» EXERCISE: Copy out the lines verbatim, beginning with the line that contains "Task: Select the Horizontal Type tool" and stopping after the line that contains "Action: point(17,316)".

» SOURCE DATA:

start

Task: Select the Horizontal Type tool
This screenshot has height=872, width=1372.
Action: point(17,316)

end
start

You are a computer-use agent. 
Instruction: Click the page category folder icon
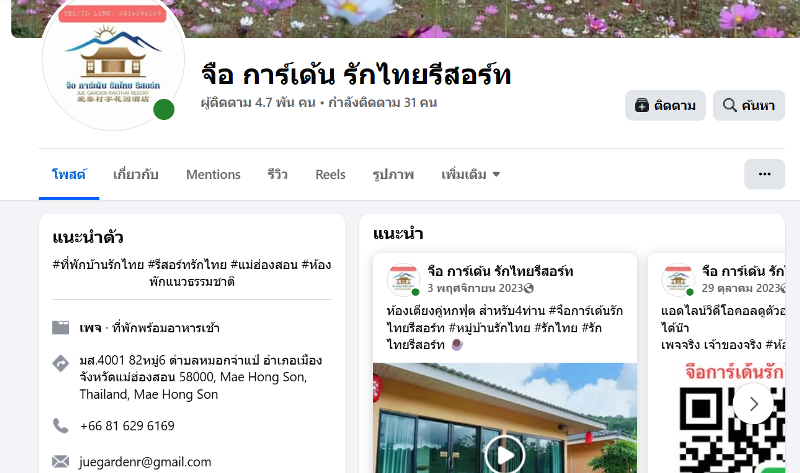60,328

end
start

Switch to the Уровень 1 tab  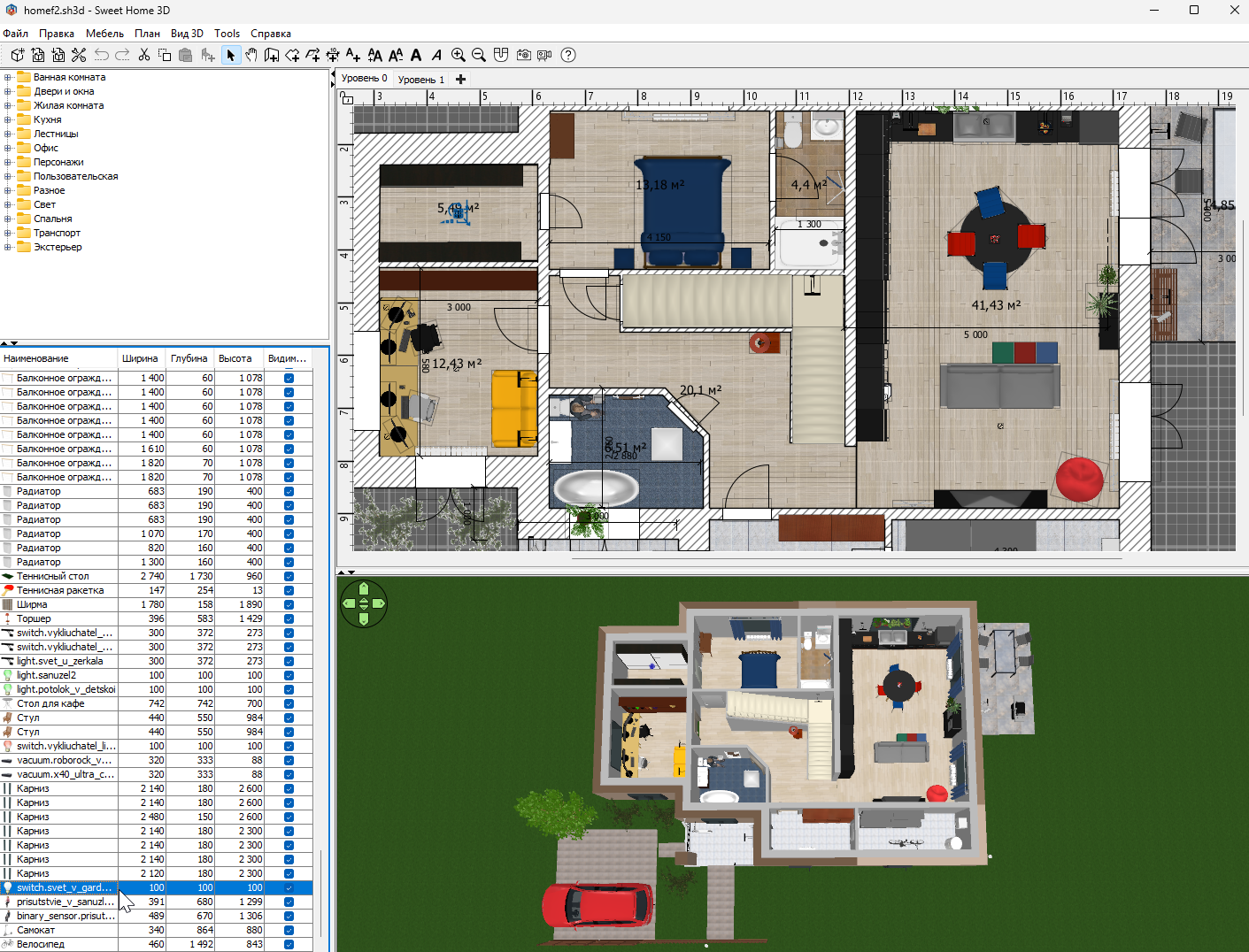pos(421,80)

end

» EXERCISE RESPONSE:
Task: Select the Horizontal Type tool
This screenshot has height=872, width=1372.
Action: point(17,316)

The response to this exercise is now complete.